This is a mini-series on the growing number of individuals
who identify as “spiritual but not religious” (SBNRs). On Monday, I tried to
stress that SBNRs come from different backgrounds and can’t be lumped together
as a homogeneous group. Then, on Tuesday, I tried to distinguish between
spirituality and religion, suggesting that religion usually contains a
component of spirituality and that being SBNR is about holding on to the
practice without the framework and rules. Today, I’d like to take that last
point—the rules of religion—a little further and discuss one group that I feel
is driving people away from the church: RBNSs.
What is an RBNS? Do you remember that scene in The Princess Bride in which Wesley
remarked to Princess Buttercup, “ROUSs? I don’t believe they exist,” right
before the rodent of unusual size jumped out and attacked him? If not, you can
watch the beginning of the clip below.
Alas, RBNSs aren’t mythical beasts of the Fire Swamp. They
live in your church and my church. They are the religious but not spiritual people
that suck the joy out of institutional religion. Remember, spirituality is the
practice of our faith. It’s how religion becomes real. It’s the exercise of the
tenets to which we ascribe. Do you believe that God loves the world without
reservation? Then you should love the world in the same way. If you don’t—if you
spend your religious life insulated from the world, certain that those on the
outside aren’t recipients of the same undeserved love that you have received—then
you’re an RBNS. If you care more about the rules of the faith than the practice
of the faith, you’re an RBNS. And, if you’re an RBNS, it’s time to cut bait or
fish—to get busy living or get busy dying—so that the church can live out its
calling as the bride of Christ.
Recently on Facebook, a quote from Stephen Corbert has been
posted and reposted. It’s a perfect example of what happens when spirituality is
taken out of religion.
Who are the RBNSs? They are preachers who spend more time “getting
it right” than living out their faith. They are the parishioners who show up on
Sunday morning not to be transformed by the experience of corporate worship but
to take their appointed place in the congregation of the who’s who in the
community. They are the lay leaders and vestries who worry about whether the local
newspaper will discover that a yoga group has been meeting downstairs after
hours. They are the angry people who call demanding that the labyrinth (a.k.a. “portal
to hell”) be removed from the church grounds and an exorcism be completed in
the place where it once laid. They are the ones who hold the posters and picket
signs silently screaming their cause at anyone who drives by. In other words,
they are the people who give religion a bad name. They are the ones who drive the
well-intentioned faithful who hate controversy away from the church. And they
are the ones who make sure that no new seekers will darken the door.
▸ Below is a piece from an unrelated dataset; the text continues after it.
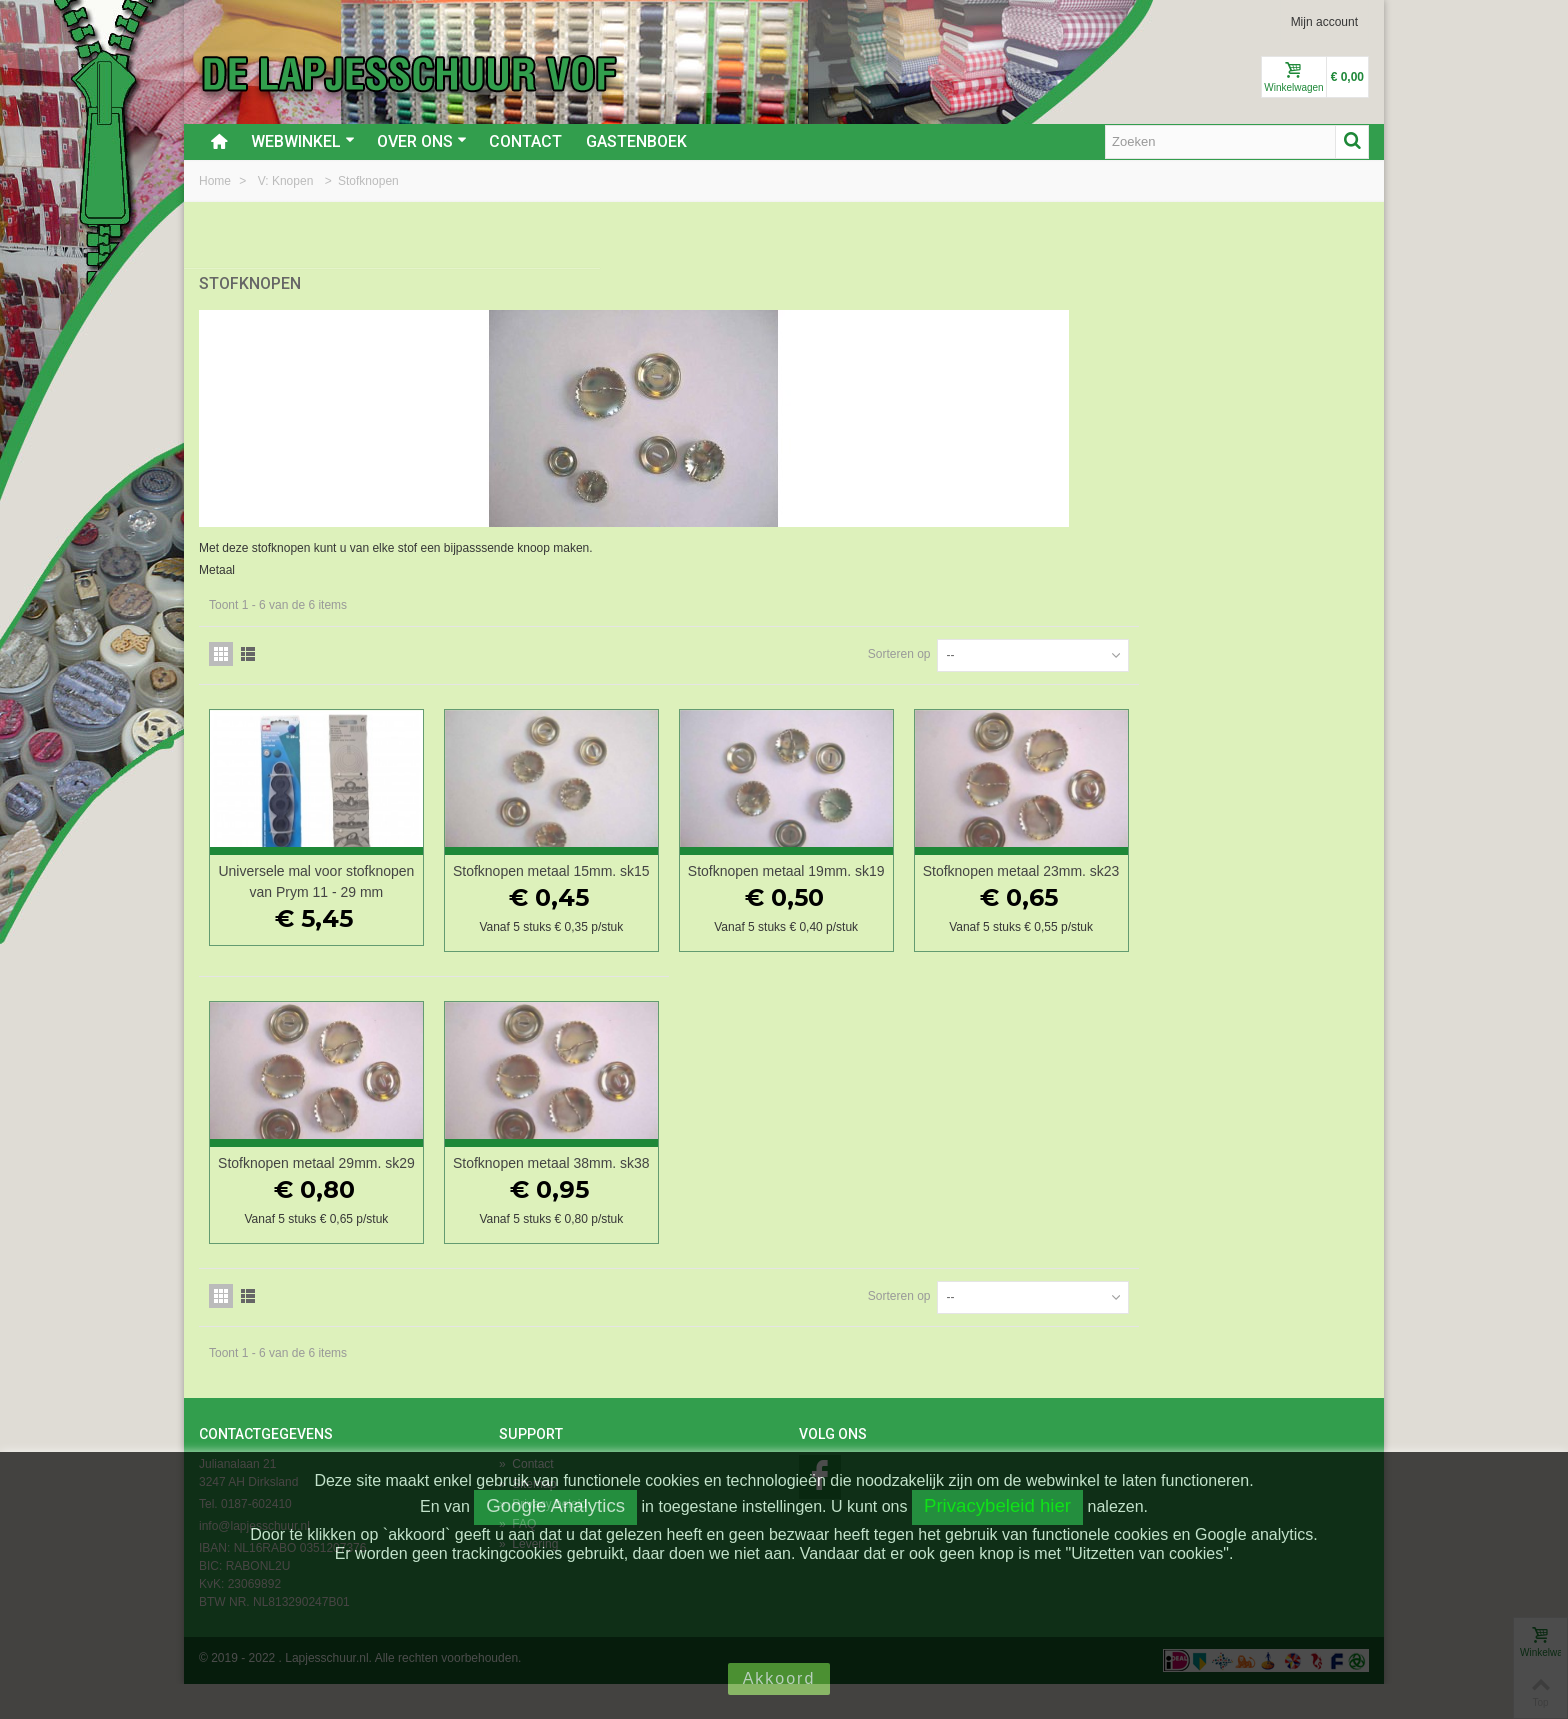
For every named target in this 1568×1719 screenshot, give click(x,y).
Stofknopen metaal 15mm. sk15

But how do we become RBNSs? We stop praying every day. We
stop reading the bible every day. We stop letting God surprise us with new
insights into what his will for the world really is. We start lambasting things
that are new simply because they are new. We start judging things based on
whether they are familiar to us and to our tradition. We start worshipping the
God of our political, social, and cultural persuasion instead of searching for
the unknowable, unchangeable God of all time and space.
In our cultural landscape, the RBNSs have the microphones
and the attention of the media. The television cameras don’t spotlight the
quiet faithfulness of most Christians because daily prayer and daily study aren’t
exciting. Instead, the people who give religion a voice are the rigid
hardliners, whose faith isn’t a daily discipline but a voter guide. The same is
true in other religious traditions. When the world thinks of Islam, what do
they picture? When the world thinks of Mormonism, what comes to mind? All over
the world, the RBNSs are squeezing the love and joy out of religion, and it’s
time to put that love and joy back in.
Spirituality is our greatest asset. We need to put the
spiritual back in religious. We need to show the world that being a person of religious
faith isn’t all that different from being an SBNR. Tomorrow, I’ll finish the
series with a look at how the church should reach out to SBNRs.
Great piece. The Evil One is so good at diverting our attention from the spiritual to the religious we never recognize nuance of his strategy.